Every country and society may have differing narratives of the past and for its future, and they can alternate. While their committed adherents fight for ascendance, the issue gains most significance during the `tectonic shift’ when one particular narrative attempts to replace another, as seen in India in 2014. 

How do we judge between the competing narratives, and are we bound to accept whichever becomes dominant?

Kannada litterateur and academician U R Ananthamurthy (1932-2014) tried to deal with these and other related questions in this, which turned out to be his last book. A lifelong critic of Hindutva and right-wing politics, he also sought to warn of the possible effects of an ideology that he much distrusted when its return to national predominance seemed imminent.

Ananthamurthy, whose “emotional” announcement in 2013 that he would not like to live in a country ruled by Narendra Modi led to criticism and even threats from his supporters, starts with this issue only, contending that the requirement he “should accept someone who has ascended to power through a majority because it is a democratic norm is what I don’t agree with” , as “providing room for those not in the majority is fundamental to democracy” .

“Ignoring those who have denigrated me nationwide for my scepticism about Modi” , he seeks to present his views “in the form of sutras, a set of aphorisms” .

Drawing abundantly on examples from history (both Indian and world), religion (the Prophet Job particularly), literature (Rasolnikov from Dostoyevsky’s Crime and Punishment but also Joseph Conrad and Rabindranath Tagore), psychology (Jung), Ananthamurthy weighs on an array of issues from dangers of nationalism, despoiling of the environment, disappearance of the compassionate society, and development alternatives. No less provocative, his prognostications happen to bear an uncanny prescience, given some present day-events.

Consider, among many others, if “Can knowing that good and evil are inseparable and exist together, make us aware of the malevolence that might be hiding in our love of the nation”, or “Every time the leaders of the Modi government open their mouths, they utter the words `in the national interest’. That is to say, in the national interest’, one can do anything. Like god or “This punyabhoomi, this sacred land, needs Hinduism only as an address.” 

But he is most trenchant when he attacks the modern development and business models, and its effects: “Development causes one to forget the past, it belongs to nobody, emaciates the earth, fills the canopy of the sky with smog through which the sun cannot peep, chokes and poisons the flowing rivers, and also boosts a state of excessive irresistible desire - inherent in all of us” .

Elaborating on some of his ‘sutras’ in subsequent chapters, the author then moves on to compare two seminal, but competing, texts - Savarkar’s “Hindutva” and Gandhi’s “Hind Swaraj” which have influenced the Indian narrative. For more good measure, he also cites Godse’s statement in court, before providing a reasoned opinion which of the two approaches is better suited for India. You may not agree with his conclusions but will appreciate his approach of considering and contrasting opposing views.

Mildly didactic but never dogmatic, this is not only a incisive look into the thought of Gandhi and Savarkar but some others too, especially Ram Manohar Lohia, whose openness to listen to other views to the extent of changing his own if convinced, is particularly illuminating.

Stored records ▸

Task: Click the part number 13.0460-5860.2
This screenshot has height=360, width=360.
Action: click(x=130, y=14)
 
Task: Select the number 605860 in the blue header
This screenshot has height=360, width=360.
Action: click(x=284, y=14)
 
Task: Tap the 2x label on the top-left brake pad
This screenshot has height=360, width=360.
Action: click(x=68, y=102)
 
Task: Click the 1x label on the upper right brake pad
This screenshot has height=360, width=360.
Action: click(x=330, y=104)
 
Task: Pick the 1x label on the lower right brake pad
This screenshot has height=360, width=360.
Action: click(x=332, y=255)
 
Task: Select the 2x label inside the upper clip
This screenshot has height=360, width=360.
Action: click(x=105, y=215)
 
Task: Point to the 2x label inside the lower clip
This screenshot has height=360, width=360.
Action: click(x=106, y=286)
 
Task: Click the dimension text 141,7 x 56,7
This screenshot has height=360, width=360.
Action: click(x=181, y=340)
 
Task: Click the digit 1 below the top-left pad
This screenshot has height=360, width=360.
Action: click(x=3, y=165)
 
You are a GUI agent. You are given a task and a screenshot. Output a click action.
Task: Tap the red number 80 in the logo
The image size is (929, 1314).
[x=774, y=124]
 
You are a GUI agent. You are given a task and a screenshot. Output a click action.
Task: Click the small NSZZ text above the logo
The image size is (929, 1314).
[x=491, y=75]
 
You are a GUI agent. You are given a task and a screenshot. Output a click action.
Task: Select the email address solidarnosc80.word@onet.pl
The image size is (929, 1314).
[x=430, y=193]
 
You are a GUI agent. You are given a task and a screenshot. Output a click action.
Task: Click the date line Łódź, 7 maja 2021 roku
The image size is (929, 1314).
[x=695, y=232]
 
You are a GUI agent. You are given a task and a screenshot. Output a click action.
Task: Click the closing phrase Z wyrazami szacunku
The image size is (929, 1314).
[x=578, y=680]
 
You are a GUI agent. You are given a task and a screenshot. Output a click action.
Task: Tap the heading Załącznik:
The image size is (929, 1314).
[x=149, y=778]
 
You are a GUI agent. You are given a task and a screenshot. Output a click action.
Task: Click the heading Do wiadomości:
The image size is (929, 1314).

Requirement ▸ Transcribe the part of the book review starting at "Every country and" and ending at "predominance seemed imminent.", word for word. The rows above have no part in this.

Solution to this problem ▸
Every country and society may have differing narratives of the past and for its future, and they can alternate. While their committed adherents fight for ascendance, the issue gains most significance during the `tectonic shift’ when one particular narrative attempts to replace another, as seen in India in 2014. 

How do we judge between the competing narratives, and are we bound to accept whichever becomes dominant?

Kannada litterateur and academician U R Ananthamurthy (1932-2014) tried to deal with these and other related questions in this, which turned out to be his last book. A lifelong critic of Hindutva and right-wing politics, he also sought to warn of the possible effects of an ideology that he much distrusted when its return to national predominance seemed imminent.